At the end of my PhD, I attended a media training session. The trainers encouraged us to simplify our research to communicate our results with the public. Again, they told me to come up with ‘one short catchy sentence’ to convey my research to the public, and repeat that over and over in interviews, so that people get the take home message. For those who have ever participated in the 3 minute thesis competition, you will know how hard it is to condense years of research into a couple of minutes let alone one sentence!
Since my PhD days, both of the institutes I have worked at, namely the University of Auckland and the University of Queensland, have emphasised our obligation as scientists to communicate our research with the public. It is the public who fund the majority of our research and they deserve an explanation of why they should continue to give us the dollars. And thus, the science of spin is born. How do you put the best light on your research to attract the money from the funding bodies, from the public and get published in the best journals?

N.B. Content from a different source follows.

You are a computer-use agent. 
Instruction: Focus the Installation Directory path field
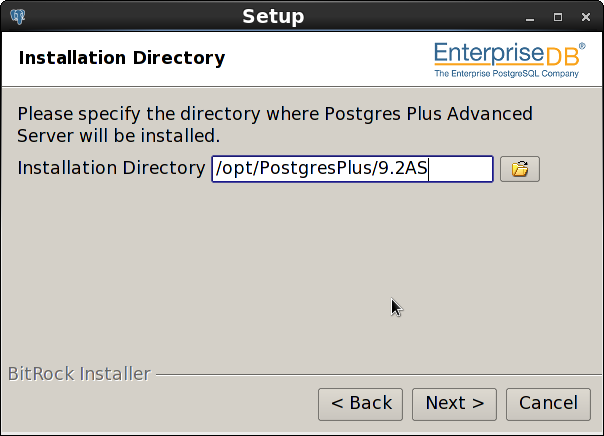point(352,169)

There are some obvious things you can do; you can add humour and have personal anecdotes to make a connection with the audience. One very important thing when talking to the public is to be positive about your research. I know it is quite hard to be positive sometimes, when day in day out you are dealing with Western blots not working, protein aggregating, and your PCR just bloody not working for the tenth time. But, the public really do not want to hear about these things. Tell them that you are making progress towards a, b and c, in the hope that it will soon be translated to the clinic to treat x, y and z.
Nancy Baron, author of “Escape from the Ivory Tower: A Guide to Making Your Science Matter” states:
“No matter what your specialty, the keys to success are clear thinking, knowing what you want to say, understanding your audience, and using everyday language to get your main points across.”
That is, write or speak with the reader or listener in mind. Science is not meant to be too complex to understand, unlike popular opinion. Unfortunately, not many scientists are also gifted in the creative arts or have studied language and writing. I myself drifted towards the science and mathematics disciplines, having struggled with the more creative language and arts based subjects. I am not a natural writer. A few years ago a colleague gave me an article titled The Science of Scientific Writing by George D Gopen and Judith A. Swan. This article was first published in 1990 but much of its advice holds true today. Gopen and Swan lay out the ‘methodology’ of writing; appealing to my scientific need for structure and order. They clearly outline the principles behind good writing, and encourage scientists to develop their own ‘style’.
If you truly hate the writing process, you are not alone. And luckily, there are editors and scientific writers you can hire to do it for you. But putting the spin on your science is key to getting your papers published, communicating with the media, and ultimately, attracting research money. So start putting your spin on your research. And become a spin star, not a spinster like me. Kidding.